**TASK REQUIREMENTS**
Repeat exactly the lines below that lie between the line with "[Additionals Global site home] (322, 35)" and the line with "DisZine (629, 2544)", counting both of those lines as part of the answer.

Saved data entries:
.....
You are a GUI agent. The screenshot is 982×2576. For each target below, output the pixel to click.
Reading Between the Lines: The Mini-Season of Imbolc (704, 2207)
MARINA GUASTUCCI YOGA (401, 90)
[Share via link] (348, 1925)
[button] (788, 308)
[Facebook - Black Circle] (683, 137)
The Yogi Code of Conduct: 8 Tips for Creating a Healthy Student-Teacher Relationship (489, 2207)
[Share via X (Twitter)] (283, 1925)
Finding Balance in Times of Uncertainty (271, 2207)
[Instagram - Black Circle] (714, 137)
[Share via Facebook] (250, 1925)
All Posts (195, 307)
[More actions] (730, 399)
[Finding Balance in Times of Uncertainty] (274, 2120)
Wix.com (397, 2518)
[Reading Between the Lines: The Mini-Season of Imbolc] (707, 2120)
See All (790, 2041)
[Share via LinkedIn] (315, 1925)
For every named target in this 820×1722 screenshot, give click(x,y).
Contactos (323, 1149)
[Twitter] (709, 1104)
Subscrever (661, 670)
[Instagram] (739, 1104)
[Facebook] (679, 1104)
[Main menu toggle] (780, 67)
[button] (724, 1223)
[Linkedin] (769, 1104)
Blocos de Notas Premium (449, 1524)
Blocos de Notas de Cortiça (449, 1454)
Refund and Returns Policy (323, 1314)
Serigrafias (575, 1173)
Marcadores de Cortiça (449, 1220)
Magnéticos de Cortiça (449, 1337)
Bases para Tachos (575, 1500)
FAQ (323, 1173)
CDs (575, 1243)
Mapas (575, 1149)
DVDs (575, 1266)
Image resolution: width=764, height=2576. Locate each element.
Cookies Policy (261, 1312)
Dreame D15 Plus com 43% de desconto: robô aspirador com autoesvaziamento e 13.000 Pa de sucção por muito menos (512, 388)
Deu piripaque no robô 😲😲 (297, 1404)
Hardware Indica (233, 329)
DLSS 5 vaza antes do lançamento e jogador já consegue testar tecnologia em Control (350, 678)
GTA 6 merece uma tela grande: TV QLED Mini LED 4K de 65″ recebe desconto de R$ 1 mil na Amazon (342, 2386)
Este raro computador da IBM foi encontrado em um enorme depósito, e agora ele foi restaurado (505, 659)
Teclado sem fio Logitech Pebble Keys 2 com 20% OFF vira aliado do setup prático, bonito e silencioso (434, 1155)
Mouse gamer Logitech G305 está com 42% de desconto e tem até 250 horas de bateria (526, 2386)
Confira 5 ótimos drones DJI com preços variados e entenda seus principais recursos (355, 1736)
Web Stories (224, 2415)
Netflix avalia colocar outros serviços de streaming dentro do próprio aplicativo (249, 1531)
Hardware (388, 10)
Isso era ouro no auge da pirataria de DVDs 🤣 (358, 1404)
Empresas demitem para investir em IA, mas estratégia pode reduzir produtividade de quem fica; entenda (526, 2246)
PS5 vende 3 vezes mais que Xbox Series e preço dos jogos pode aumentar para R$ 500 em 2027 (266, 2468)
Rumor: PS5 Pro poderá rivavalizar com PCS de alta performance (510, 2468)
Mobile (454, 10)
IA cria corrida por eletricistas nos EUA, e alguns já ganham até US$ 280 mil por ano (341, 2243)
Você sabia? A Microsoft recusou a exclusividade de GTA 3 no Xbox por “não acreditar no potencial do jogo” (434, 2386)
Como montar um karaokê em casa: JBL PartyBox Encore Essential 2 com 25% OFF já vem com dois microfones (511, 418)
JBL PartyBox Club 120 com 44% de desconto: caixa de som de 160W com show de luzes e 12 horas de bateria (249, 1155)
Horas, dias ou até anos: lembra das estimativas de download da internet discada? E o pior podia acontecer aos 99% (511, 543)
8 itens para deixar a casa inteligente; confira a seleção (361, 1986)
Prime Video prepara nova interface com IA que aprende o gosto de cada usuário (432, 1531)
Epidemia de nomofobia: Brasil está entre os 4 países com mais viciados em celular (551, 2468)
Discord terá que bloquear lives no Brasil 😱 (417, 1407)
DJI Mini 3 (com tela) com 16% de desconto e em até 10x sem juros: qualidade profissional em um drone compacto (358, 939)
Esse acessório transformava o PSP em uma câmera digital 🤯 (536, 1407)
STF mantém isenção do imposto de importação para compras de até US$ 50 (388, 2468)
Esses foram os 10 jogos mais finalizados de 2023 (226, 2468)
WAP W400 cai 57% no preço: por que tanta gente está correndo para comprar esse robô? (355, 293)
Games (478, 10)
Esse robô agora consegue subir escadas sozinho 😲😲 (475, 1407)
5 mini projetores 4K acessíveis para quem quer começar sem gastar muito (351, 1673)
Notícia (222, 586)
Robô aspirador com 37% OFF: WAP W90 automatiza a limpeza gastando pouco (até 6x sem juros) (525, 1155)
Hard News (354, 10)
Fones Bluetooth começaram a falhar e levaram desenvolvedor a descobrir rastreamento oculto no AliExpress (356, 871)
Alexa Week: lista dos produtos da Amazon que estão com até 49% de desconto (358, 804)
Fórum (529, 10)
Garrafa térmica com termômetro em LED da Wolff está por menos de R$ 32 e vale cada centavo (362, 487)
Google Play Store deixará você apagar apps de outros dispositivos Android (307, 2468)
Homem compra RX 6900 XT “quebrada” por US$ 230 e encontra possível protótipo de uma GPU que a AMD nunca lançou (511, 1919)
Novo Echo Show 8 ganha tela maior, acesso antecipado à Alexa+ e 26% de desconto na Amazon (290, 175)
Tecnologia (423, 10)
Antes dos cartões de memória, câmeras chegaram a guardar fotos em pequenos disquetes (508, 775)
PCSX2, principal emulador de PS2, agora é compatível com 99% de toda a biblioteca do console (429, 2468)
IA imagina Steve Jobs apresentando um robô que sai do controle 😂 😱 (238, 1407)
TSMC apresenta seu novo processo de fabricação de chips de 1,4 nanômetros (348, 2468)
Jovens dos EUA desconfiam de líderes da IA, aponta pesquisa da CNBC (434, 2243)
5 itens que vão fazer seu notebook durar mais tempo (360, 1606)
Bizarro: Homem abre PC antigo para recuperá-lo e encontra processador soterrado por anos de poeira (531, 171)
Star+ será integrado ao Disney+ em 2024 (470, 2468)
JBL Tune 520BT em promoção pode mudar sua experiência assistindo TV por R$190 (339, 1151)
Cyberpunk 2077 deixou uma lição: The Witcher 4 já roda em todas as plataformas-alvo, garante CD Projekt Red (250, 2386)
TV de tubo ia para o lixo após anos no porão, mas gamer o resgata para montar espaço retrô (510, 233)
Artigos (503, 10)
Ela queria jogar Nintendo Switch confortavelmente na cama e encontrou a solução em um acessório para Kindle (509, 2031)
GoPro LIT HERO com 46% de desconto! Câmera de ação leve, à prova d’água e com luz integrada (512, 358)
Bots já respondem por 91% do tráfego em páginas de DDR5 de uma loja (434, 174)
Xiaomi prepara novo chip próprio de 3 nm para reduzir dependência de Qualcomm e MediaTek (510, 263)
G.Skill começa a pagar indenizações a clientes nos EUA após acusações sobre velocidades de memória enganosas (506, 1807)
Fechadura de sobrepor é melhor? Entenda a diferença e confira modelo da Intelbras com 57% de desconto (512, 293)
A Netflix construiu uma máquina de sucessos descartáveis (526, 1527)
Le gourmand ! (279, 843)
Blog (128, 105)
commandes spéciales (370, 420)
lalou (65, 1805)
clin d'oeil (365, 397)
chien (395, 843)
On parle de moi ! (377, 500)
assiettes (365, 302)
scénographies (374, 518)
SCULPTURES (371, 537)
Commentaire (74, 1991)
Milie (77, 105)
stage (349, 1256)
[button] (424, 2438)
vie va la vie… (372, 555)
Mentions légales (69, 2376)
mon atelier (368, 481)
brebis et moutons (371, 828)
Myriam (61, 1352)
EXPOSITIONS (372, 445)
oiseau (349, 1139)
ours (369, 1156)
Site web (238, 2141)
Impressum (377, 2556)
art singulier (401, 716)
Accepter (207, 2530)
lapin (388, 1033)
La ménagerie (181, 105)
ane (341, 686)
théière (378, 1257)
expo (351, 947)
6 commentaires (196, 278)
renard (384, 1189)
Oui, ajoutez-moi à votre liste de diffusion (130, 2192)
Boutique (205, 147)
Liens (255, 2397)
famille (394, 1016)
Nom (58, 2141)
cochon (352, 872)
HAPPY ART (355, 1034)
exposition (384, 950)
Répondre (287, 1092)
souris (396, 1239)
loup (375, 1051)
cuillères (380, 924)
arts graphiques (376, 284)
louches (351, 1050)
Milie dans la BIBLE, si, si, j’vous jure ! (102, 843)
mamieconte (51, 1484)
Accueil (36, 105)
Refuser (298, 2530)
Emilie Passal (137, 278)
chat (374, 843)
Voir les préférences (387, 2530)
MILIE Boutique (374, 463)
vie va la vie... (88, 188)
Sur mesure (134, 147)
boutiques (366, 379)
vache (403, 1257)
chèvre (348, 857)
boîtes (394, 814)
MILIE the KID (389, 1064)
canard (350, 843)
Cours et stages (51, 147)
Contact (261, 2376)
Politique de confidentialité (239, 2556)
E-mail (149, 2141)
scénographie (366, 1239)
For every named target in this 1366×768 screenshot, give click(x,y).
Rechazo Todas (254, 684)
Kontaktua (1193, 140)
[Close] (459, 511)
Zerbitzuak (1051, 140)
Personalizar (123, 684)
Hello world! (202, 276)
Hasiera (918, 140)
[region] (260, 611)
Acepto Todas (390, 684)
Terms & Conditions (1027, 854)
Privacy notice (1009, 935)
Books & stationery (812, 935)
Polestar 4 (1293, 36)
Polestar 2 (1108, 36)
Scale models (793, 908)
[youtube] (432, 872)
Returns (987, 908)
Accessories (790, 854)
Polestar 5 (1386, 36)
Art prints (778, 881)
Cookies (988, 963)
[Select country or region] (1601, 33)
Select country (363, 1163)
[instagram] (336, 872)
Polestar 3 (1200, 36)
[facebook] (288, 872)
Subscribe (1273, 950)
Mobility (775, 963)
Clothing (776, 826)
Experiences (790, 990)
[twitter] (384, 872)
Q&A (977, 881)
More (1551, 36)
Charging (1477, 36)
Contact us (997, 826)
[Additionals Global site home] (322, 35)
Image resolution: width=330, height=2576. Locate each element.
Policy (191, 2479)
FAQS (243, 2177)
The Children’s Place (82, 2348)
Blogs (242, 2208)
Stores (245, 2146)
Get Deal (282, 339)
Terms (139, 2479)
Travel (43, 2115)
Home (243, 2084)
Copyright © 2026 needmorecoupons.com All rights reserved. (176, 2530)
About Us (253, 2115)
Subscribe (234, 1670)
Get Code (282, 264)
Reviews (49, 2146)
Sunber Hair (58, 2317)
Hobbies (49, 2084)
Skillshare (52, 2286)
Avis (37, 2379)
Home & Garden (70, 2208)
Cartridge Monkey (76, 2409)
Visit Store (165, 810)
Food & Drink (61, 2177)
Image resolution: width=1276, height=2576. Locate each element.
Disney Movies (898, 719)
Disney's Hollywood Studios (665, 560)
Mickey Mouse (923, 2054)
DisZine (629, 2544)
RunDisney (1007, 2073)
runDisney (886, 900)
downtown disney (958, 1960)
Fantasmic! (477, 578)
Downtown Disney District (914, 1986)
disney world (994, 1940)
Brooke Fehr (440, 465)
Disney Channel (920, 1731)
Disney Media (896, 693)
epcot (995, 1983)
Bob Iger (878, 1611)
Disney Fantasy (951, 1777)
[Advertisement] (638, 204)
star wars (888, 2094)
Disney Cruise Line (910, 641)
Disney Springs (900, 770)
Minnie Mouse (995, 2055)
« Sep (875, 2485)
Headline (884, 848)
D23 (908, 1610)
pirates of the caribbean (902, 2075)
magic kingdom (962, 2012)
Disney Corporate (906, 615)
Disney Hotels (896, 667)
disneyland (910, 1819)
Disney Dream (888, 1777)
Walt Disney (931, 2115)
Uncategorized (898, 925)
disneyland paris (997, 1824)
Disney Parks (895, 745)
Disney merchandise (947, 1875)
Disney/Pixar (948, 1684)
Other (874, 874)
.....
**SOLUTION TO THE PROBLEM**
[Additionals Global site home] (322, 35)
Image resolution: width=330, height=2576. Locate each element.
Policy (191, 2479)
FAQS (243, 2177)
The Children’s Place (82, 2348)
Blogs (242, 2208)
Stores (245, 2146)
Get Deal (282, 339)
Terms (139, 2479)
Travel (43, 2115)
Home (243, 2084)
Copyright © 2026 needmorecoupons.com All rights reserved. (176, 2530)
About Us (253, 2115)
Subscribe (234, 1670)
Get Code (282, 264)
Reviews (49, 2146)
Sunber Hair (58, 2317)
Hobbies (49, 2084)
Skillshare (52, 2286)
Avis (37, 2379)
Home & Garden (70, 2208)
Cartridge Monkey (76, 2409)
Visit Store (165, 810)
Food & Drink (61, 2177)
Image resolution: width=1276, height=2576. Locate each element.
Disney Movies (898, 719)
Disney's Hollywood Studios (665, 560)
Mickey Mouse (923, 2054)
DisZine (629, 2544)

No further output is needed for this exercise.